**What to work on**
Find the lines of data that contain the string "Given", then list them.
▽
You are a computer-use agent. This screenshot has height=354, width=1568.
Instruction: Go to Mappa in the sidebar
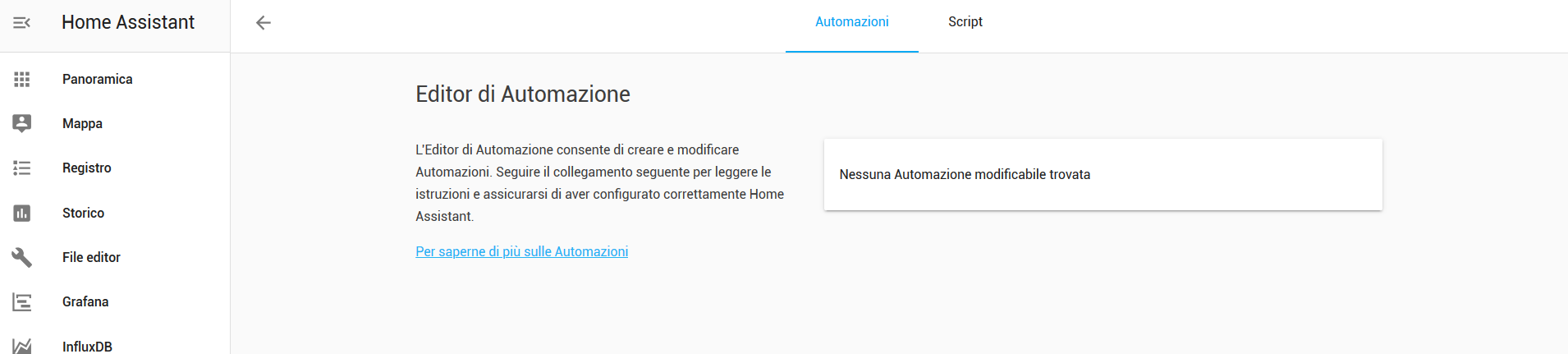point(82,123)
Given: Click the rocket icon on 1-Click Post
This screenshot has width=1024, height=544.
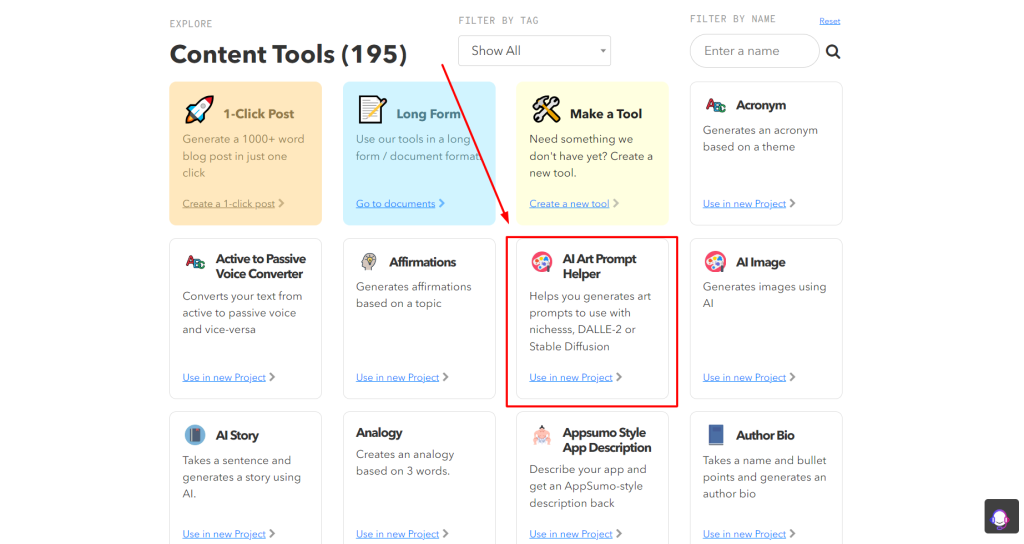Looking at the screenshot, I should pyautogui.click(x=199, y=110).
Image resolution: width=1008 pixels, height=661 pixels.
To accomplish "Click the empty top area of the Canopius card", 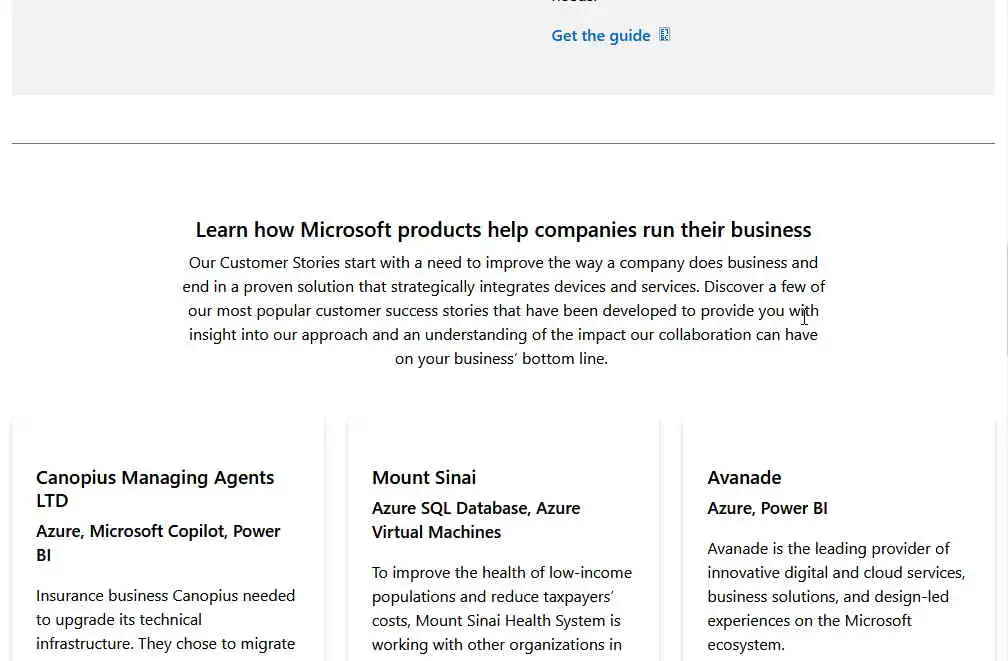I will [168, 440].
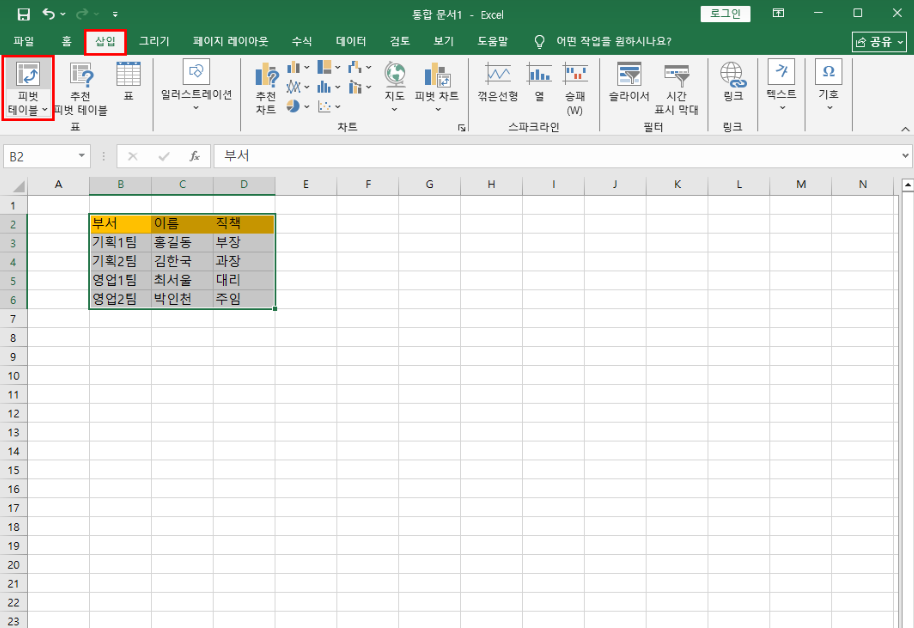Screen dimensions: 914x628
Task: Open the Name Box dropdown arrow
Action: point(82,157)
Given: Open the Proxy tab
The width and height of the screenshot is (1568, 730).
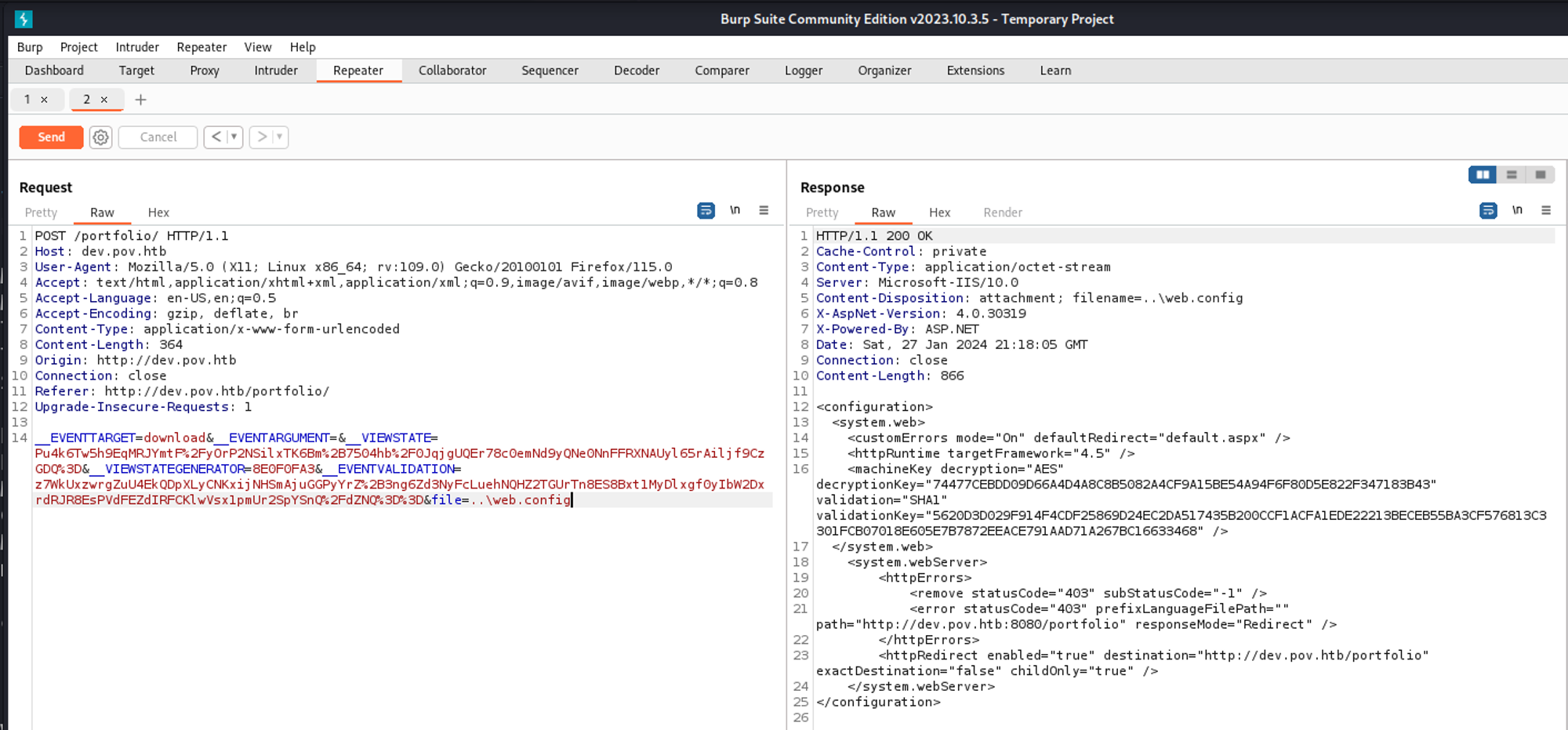Looking at the screenshot, I should coord(204,71).
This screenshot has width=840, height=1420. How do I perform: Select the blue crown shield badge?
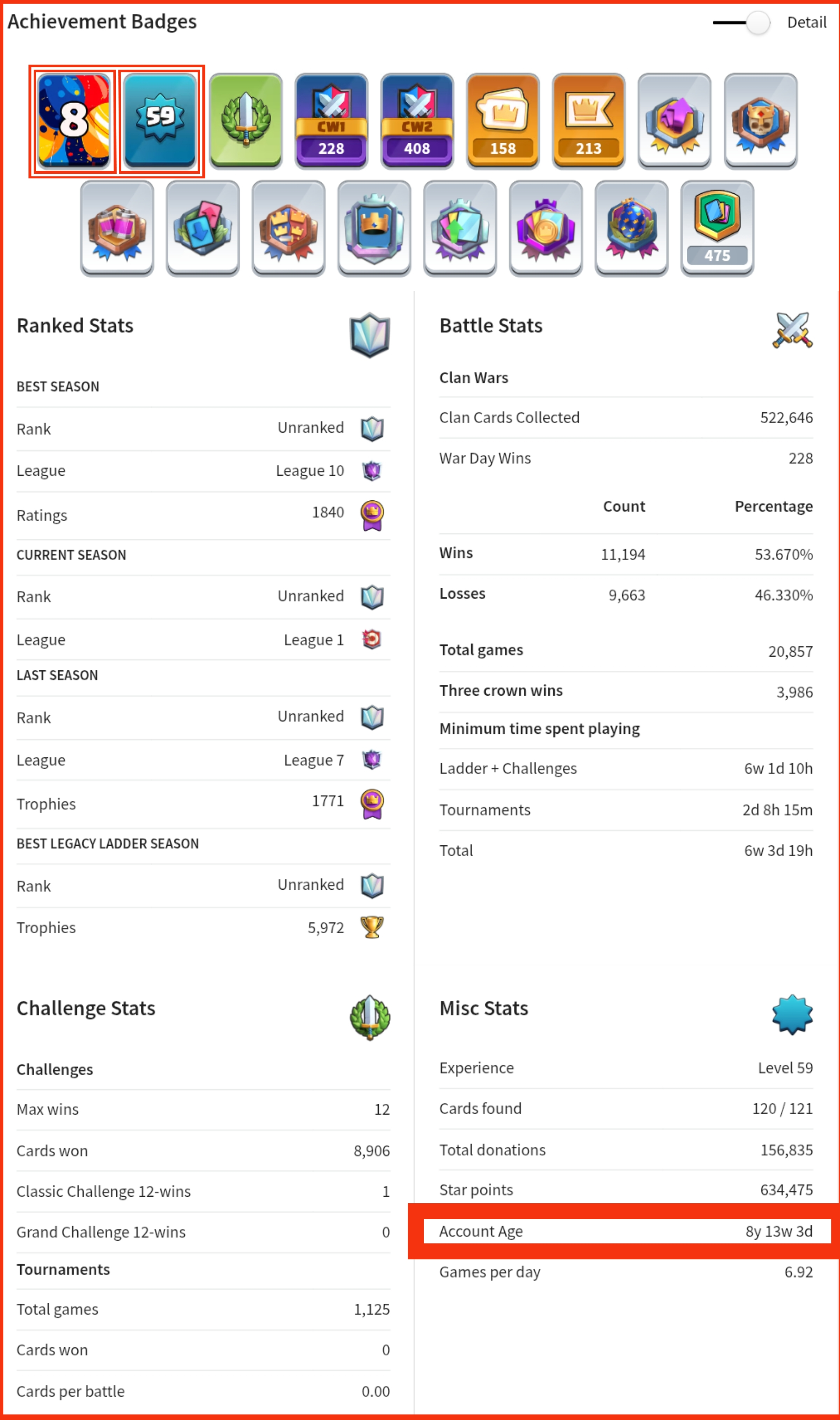374,228
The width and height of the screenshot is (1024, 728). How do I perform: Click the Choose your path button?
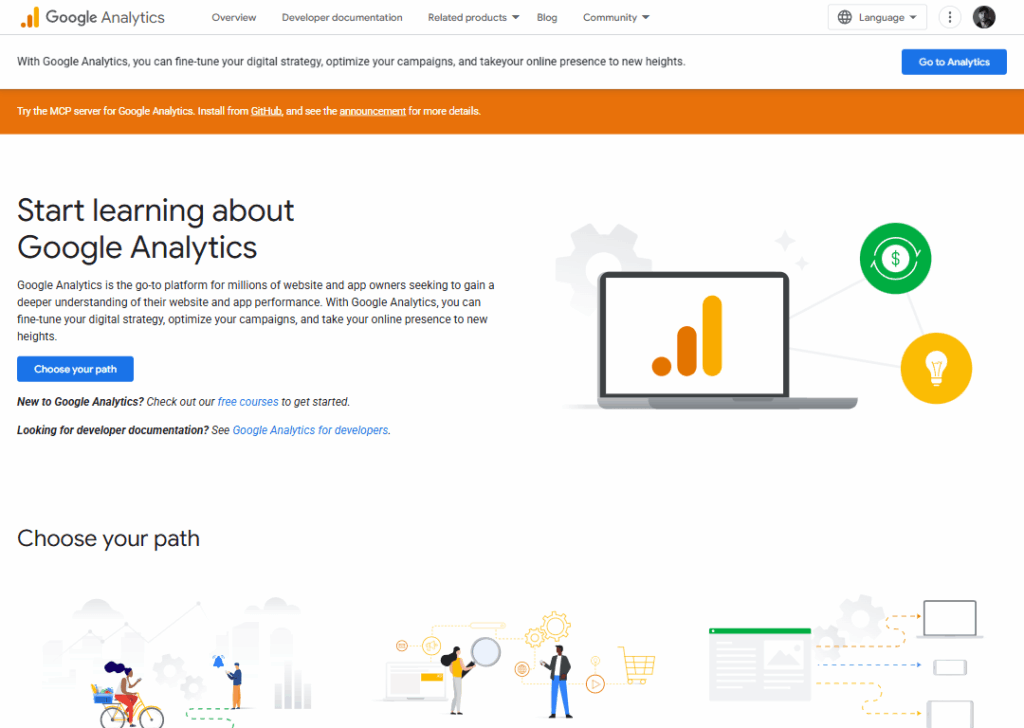click(75, 369)
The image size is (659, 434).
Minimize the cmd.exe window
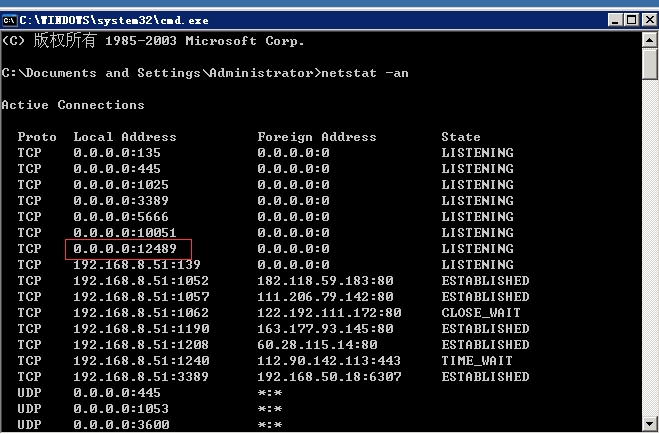tap(611, 18)
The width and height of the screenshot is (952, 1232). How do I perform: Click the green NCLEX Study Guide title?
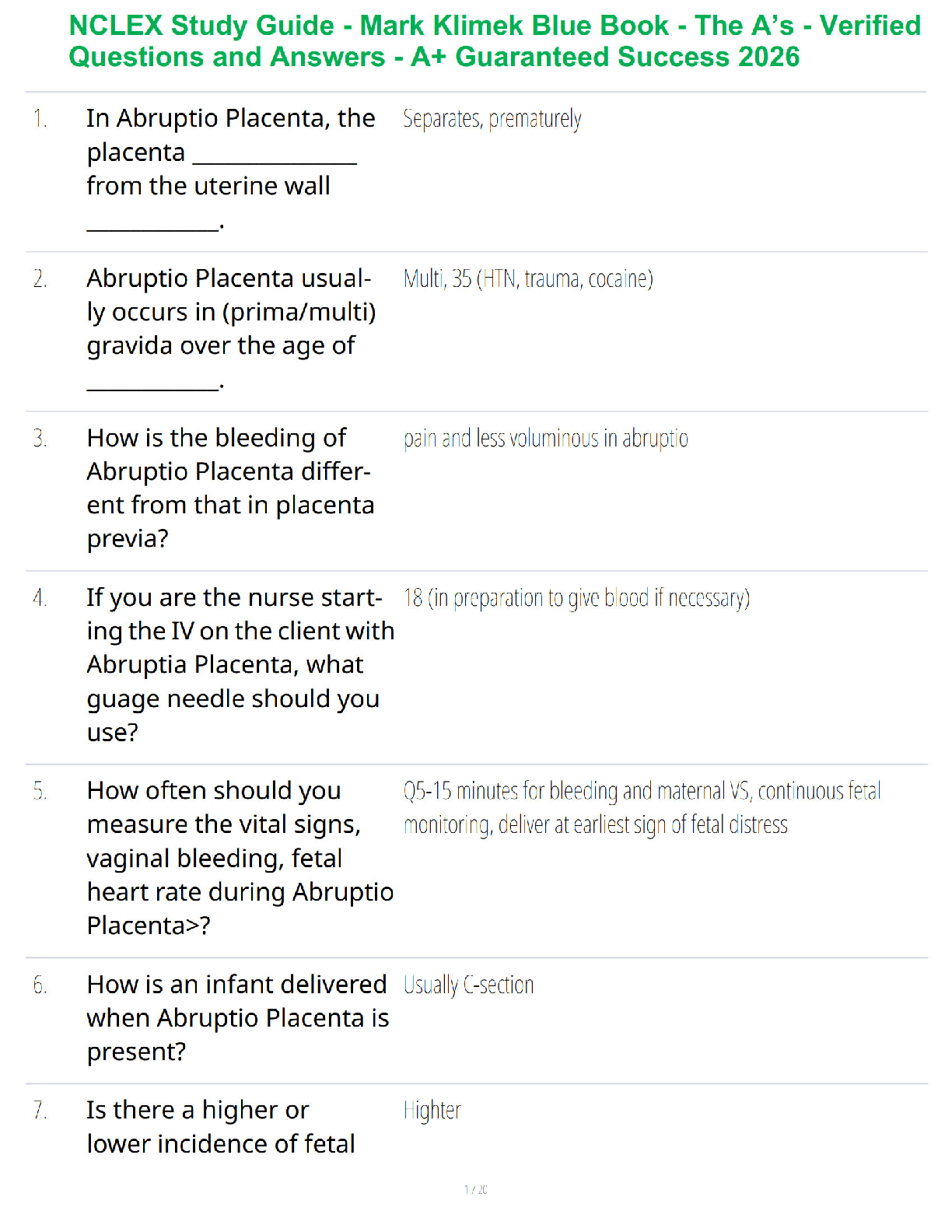tap(495, 41)
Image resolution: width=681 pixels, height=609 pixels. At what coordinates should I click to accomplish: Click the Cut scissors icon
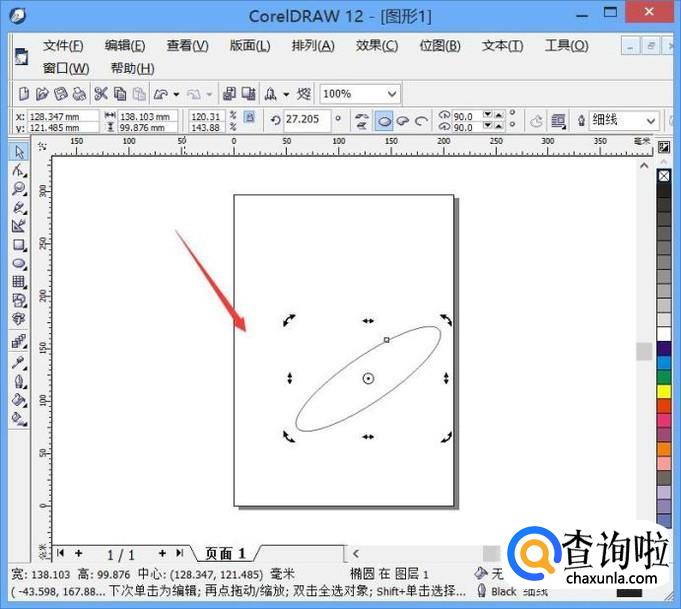point(100,94)
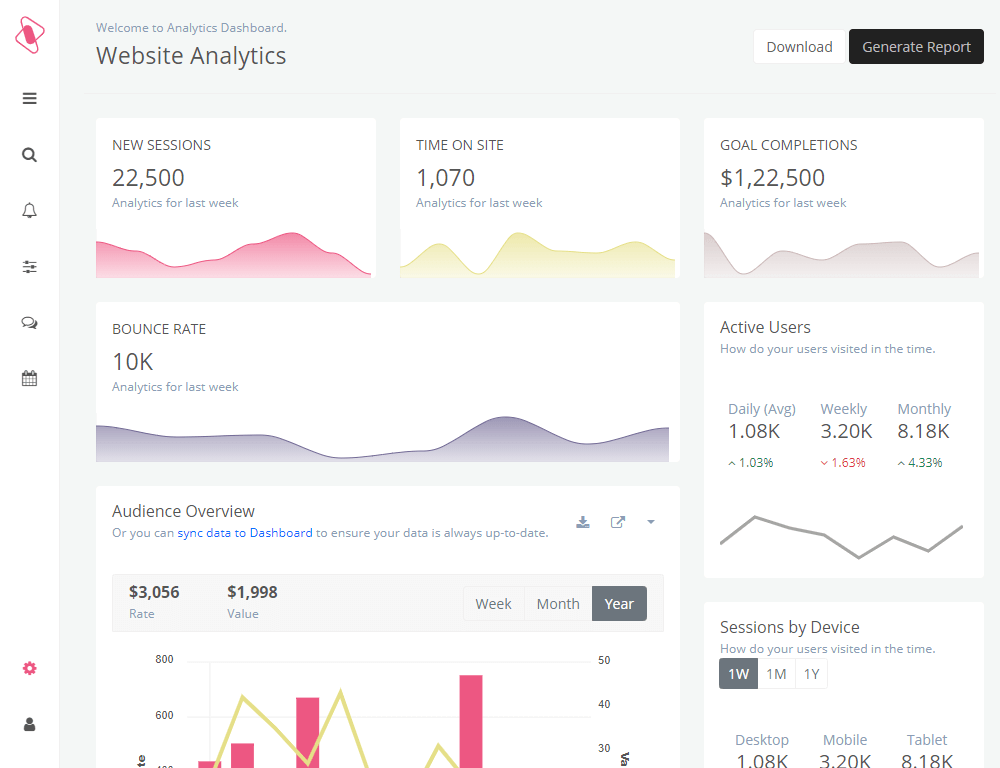
Task: Select 1M tab in Sessions by Device
Action: click(x=776, y=674)
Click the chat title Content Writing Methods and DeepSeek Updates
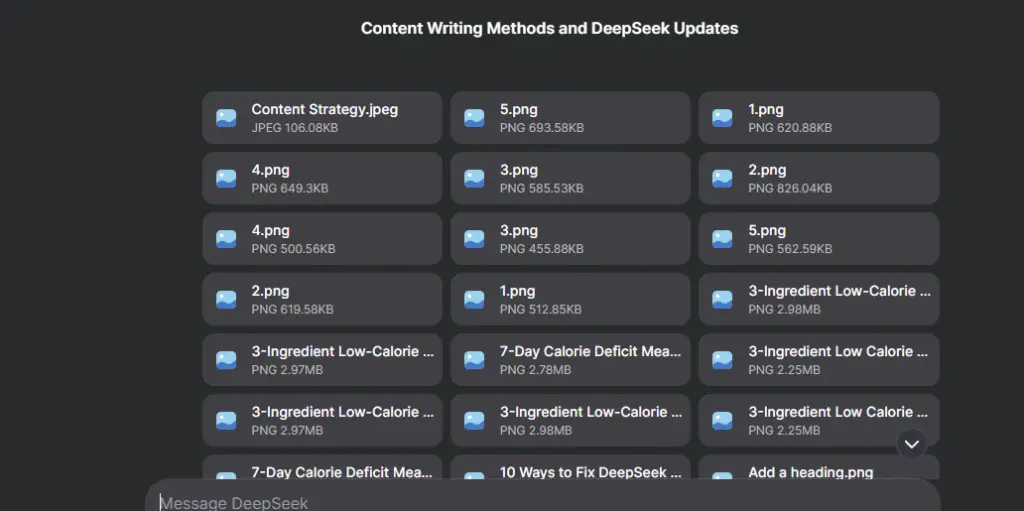Viewport: 1024px width, 511px height. tap(549, 29)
△
**Solution for this exercise**
Given: Click the rocket icon on 1-Click Post
Given: Open the Proxy tab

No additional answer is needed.